The Robert Gordon University (RGU) in Scotland in the United Kingdom has stripped U.S. Republican candidate Donald Trump of an honorary degree awarded to the businessman in 2012. The university received almost $1m in funding from the European Union in 2011/12, and has over a dozen members of staff who are inextricably linked to the pro mass migration European Commission. 

The university, which is a key backer of offshore wind farms, which Mr. Trump’s organisation is fighting in Scotland, said in a statement today: “In 2010 Robert Gordon University awarded an honorary DBA to Mr Donald Trump, in recognition of his achievements as an entrepreneur and businessman.

“In the course of the current US election campaign, Mr Trump has made a number of statements that are wholly incompatible with the ethos and values of the university.

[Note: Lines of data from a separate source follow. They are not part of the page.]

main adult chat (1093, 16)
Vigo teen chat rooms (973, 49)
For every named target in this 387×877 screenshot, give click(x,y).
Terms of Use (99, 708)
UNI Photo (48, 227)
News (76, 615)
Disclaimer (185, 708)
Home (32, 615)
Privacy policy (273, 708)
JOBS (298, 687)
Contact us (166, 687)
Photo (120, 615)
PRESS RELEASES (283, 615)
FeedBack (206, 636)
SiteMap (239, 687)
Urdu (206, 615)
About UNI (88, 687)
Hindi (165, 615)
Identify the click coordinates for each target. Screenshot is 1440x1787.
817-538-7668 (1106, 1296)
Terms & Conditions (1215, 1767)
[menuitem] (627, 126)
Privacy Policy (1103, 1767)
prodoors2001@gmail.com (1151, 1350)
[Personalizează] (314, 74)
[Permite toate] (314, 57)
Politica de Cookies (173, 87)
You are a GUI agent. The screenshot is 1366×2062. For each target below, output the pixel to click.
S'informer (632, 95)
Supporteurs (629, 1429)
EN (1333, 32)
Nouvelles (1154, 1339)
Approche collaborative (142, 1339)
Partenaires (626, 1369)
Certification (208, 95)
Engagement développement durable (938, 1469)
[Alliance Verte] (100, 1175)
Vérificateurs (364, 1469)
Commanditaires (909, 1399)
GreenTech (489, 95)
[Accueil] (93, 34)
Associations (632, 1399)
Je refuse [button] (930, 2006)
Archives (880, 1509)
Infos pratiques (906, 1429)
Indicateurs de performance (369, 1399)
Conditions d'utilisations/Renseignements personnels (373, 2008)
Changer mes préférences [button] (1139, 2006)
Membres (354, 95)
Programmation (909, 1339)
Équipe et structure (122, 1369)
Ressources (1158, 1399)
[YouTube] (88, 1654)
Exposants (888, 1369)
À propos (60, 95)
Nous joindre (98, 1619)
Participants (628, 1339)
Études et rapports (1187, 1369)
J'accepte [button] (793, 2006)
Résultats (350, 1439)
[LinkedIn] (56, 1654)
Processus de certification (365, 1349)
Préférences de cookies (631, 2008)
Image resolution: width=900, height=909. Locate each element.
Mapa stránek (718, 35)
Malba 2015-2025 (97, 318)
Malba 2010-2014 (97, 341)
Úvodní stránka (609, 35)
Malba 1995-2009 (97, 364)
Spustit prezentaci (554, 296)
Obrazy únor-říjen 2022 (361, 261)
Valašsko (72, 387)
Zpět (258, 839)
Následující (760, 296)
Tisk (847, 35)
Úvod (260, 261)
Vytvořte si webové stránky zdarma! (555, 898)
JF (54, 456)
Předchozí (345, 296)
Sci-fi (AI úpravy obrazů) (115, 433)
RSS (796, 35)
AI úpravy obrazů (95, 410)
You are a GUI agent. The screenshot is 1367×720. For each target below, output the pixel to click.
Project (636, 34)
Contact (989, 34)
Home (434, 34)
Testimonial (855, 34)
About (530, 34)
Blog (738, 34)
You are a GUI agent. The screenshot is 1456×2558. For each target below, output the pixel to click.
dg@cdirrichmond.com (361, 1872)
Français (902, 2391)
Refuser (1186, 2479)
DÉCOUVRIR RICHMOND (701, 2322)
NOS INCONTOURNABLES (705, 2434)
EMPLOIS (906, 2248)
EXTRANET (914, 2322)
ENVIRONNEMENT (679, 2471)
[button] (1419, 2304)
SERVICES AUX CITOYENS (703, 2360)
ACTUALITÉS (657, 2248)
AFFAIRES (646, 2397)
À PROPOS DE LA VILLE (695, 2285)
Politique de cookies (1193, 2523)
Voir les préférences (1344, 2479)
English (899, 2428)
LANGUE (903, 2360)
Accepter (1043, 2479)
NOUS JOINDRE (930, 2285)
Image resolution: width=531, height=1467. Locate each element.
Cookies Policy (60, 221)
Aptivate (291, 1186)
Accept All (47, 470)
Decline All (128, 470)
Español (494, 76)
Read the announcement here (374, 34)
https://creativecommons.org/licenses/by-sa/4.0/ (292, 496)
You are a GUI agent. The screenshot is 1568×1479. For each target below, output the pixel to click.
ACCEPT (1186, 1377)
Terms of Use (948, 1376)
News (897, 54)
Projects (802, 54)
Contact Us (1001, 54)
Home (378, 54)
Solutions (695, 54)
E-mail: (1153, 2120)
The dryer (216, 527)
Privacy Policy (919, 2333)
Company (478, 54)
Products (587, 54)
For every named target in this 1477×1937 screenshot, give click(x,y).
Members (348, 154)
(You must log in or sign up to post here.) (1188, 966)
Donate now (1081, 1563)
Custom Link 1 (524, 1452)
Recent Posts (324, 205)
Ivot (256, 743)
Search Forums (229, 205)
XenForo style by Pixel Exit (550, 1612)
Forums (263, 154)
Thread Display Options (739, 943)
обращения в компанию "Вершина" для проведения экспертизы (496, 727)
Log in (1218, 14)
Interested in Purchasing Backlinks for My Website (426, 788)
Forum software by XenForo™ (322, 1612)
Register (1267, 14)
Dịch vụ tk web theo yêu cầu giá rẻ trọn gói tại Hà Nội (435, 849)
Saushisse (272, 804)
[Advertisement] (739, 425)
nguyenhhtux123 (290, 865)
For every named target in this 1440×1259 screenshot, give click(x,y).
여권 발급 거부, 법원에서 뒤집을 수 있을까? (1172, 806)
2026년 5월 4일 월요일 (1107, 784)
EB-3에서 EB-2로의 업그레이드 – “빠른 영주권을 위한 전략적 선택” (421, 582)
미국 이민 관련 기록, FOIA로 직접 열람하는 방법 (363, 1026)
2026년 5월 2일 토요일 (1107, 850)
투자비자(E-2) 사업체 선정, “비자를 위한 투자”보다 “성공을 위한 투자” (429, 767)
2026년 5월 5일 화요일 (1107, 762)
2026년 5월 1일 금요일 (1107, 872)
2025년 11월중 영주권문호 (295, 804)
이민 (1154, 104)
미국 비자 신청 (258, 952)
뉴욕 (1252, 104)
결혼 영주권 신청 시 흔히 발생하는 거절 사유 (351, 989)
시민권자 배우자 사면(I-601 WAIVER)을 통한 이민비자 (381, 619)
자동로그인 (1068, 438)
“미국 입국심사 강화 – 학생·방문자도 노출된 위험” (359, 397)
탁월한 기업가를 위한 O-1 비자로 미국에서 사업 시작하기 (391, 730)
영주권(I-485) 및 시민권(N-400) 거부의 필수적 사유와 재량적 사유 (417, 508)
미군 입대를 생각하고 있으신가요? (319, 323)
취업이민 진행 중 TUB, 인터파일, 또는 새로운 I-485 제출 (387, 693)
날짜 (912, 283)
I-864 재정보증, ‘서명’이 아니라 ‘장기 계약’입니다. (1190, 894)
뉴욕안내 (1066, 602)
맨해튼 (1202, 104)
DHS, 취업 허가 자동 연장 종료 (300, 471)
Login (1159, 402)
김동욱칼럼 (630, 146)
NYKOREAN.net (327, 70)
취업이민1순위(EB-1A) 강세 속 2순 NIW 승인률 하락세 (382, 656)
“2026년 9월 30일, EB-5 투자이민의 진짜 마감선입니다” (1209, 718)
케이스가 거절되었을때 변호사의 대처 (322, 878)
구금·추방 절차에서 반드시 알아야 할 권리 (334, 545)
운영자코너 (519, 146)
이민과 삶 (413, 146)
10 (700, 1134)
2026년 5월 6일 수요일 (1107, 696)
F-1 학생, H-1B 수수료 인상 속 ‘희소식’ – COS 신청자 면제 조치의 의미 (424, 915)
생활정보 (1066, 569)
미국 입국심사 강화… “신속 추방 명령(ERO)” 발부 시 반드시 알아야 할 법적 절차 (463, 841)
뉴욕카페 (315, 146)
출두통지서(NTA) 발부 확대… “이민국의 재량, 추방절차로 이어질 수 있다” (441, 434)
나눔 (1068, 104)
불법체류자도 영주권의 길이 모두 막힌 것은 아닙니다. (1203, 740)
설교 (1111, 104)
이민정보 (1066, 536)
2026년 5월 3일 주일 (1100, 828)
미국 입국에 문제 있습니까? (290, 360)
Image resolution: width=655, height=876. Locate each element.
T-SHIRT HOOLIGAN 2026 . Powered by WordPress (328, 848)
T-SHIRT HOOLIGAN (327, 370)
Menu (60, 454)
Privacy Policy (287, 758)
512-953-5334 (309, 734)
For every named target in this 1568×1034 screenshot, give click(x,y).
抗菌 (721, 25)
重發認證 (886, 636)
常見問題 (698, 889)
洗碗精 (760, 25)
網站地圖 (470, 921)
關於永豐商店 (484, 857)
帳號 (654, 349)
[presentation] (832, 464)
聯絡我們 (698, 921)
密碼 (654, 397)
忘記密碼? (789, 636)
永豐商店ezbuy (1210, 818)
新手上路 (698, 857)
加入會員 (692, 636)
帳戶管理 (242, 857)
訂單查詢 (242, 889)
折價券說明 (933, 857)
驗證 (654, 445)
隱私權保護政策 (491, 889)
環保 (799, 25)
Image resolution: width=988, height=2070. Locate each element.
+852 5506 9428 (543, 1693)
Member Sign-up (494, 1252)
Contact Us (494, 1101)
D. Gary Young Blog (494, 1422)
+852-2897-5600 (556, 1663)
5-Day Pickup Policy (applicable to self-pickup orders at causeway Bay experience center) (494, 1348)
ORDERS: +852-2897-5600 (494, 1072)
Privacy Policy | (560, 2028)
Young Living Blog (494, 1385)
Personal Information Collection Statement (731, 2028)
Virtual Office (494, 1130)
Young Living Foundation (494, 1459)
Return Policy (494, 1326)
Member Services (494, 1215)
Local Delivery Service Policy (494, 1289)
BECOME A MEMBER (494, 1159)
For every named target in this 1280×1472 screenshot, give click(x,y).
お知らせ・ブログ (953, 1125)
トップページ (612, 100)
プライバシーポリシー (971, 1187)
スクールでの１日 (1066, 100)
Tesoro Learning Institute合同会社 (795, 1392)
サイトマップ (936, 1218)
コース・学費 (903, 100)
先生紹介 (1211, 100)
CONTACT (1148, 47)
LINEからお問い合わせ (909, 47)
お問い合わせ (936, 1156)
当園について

The university has therefore decided to revoke its award of the honorary degree.”

The news was met with broad approval from Scots on social media – hardly surprising given that 82 per cent of voters in Scotland voted for socialists or social democrats at Britain’s General Election in May.

But the university may be being directed from above when it comes to its “ethos and values”, with 2012 documentation showing that the university received $630,000 from the European Commission for a “sustainability” computing project.

Further documentation shows that the university has acted as a partner organisation with the European Commission, with a report stating that a pro-EU “process was greatly supported by the personnel of Robert Gordon University, with unfailing patience and giving freely of their professional expertise”.

The Guardian newspaper noted earlier this year that Mr.Trump “has waged a vigorous campaign against the project to install 11 offshore wind turbines of different types in a test site off Aberdeen known as the European Offshore Wind Deployment Centre [EOWDC], ever since launching his [golf] resort proposals eight years ago”.

The EOWDC has been stalled due to a lack of funding, despite securing $44m funding from the European Commission and Mr. Trump has pledged to spend millions blocking the project in Britain’s Supreme Court, and in the European courts “if necessary”.

So Mr. Trump’s comments about Muslims and immigration may not be the only driving factor behind Robert Gordon University’s decision. The university’s staff are regulars at European Commission events, and their lecturers are routinely assisted by the European Commission for projects.

Julia Kennedy, listed on the RGU website as “International Exchanges Manager” is the European Commission’s UK Erasmus Staff Ambassador. According to RGU, Erasmus “is an EU-funded education and training programme which enables students and university staff to undertake study and work placements in other European countries”, contributing to an “open borders” philosophy across the European Union.

The university has also been supportive of a push towards a common European Union/United States “Common Aviation Area”.

And those in the pay of the European Union, guaranteed large EU pensions, include people at the very top of the university’s board of governors. David Brew – top of the list of the Board of Governors, “joined the Scottish Office as a graduate trainee in 1979 before transferring to the European Commission in Brussels”.

The university’s new Vice Principal for Research, Prof. Paul Hagan, “was on a three-year secondment to the European Commission’s International Scientific Cooperation Programme” before joining the university and the university is one of six “partner” organisations and beneficiaries of the EU-sponsored RiCORE programme which seeks to lower the barriers to the development of “offshore renewables” i.e. wind farms.

Caroline Nixon, a Lecturer RGU, “has worked on many EU-funded projects assessing transposition and implementation of the EU’s Environmental legislation for the European Commission, European Parliament, World Bank and other institutions”.

When Mr. Trump was first awarded the honorary degree in 2010, the former principal of the Aberdeen-based university: “Mr Trump is simply not a suitable person to be given an honorary degree and he should not be held up as an example of how to conduct business”.